Nossas vidas haviam mudado muito nos últimos meses. Ela na Itália com outras pessoas, outra rotina e outra cultura; eu aqui em um novo emprego, com menos aulas no último semestre da faculdade e novas ambições. Minha vida havia mudado e eu também. Me sentia mais confiante do que há um ano, mais amada, mais amável... Mais competente e mais inteligente. Eu colocava a culpa de todas essas coisas boas em Amélia mas achava um pensamento meio estúpido também. Amélia foi um empurrão necessário para que me enxergasse de outra forma. Não a causa, mas um detalhe existencial que me fez conseguir ver a vida por uma nova perspectiva.

Eu fui a agente da minha mudança, não Amélia. Mas eu queria ela ao meu lado enquanto mudava.

Me olhei no espelho e não reconheci a pessoa que pensava ser. Parecia mais adulta, mais alerta e responsável como se, depois de todos esses anos vivendo uma vida independente em São Paulo estivesse finalmente consciente de que meu destino está em minhas mãos.

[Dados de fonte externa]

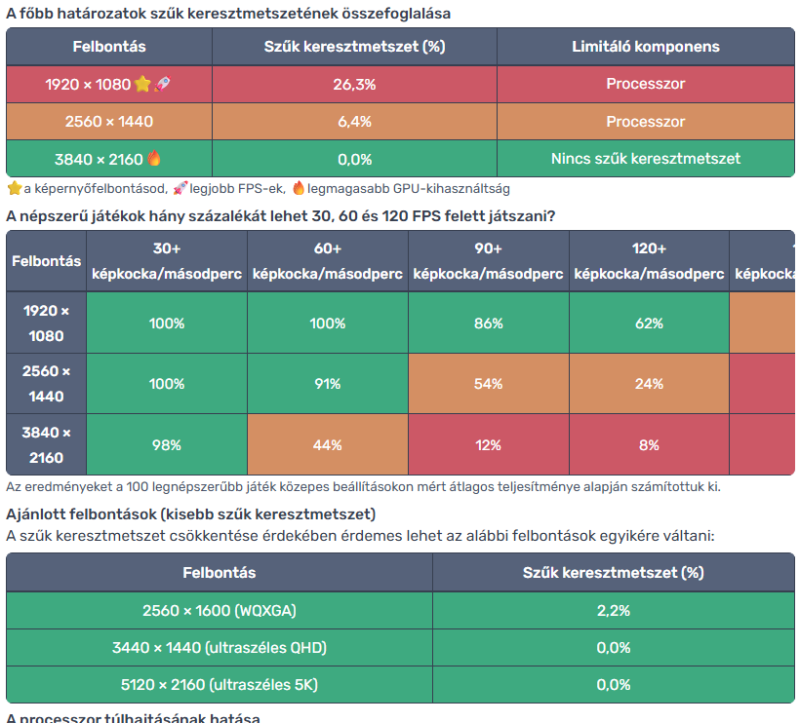Click the red 8% cell
Image resolution: width=800 pixels, height=723 pixels.
649,445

Finalmente percebi o que tanto me incomodava: tantas mudanças no interior e nenhuma por fora. Peguei minha bolsa e as chaves e saí do apartamento enquanto lembrava de Amélia comentando suas aventuras adolescentes e de como fazia mudanças bruscas no cabelo, com cortes ou tinta, quando queria algo diferente da vida. "A mudança física impulsionava a abstrata", ela disse.

Não sabia o que queria fazer quando sentei na cadeira do salão. Fiquei as últimas semanas apegada na memória de um relacionamento que não existia mais. Precisava aceitar que Amélia não era mais minha Amélia e que, na verdade, ninguém é de ninguém. Precisava reaprender a ser sozinha e encontrar um modo da minha solitude não se tornar minha solidão. Eu queria ser eu, não alguém com medo de simplesmente ser -como era antes dela.

Também não procurava resgatar a Fiona que era antes de Amélia, mas me reconstruir como um ser que é só, independente. Eu não sabia quem eu era nem sabia se era possível esclarecer. Alguém sabe quem é? 

Queria estar com alguém por querer e não por uma necessidade patológica consequente do medo da solidão e, mais importante, queria poder estar com Amélia. Quem é Fiona sem Amélia? Eu precisava descobrir.

Olhei em volta quando a cabeleireira me perguntou o que eu queria, pousando meu olhar em um dos assistentes do local que tinha os fios curtos, com as laterais raspadas e a franja caindo levemente sobre a testa.

Me senti um pouco louca quando vi a mulher finalmente passar a tesoura e amarrar os quinze centímetros de fios em um elástico. Não tinha como voltar atrás mas eu não conseguia parar de sorrir, um pouco aflita com a nova descoberta de que talvez tivesse gostado um pouco demais da adrenalina de mudar tão drasticamente.

Quando tudo terminou e me olhei no espelho consegui, finalmente, me enxergar.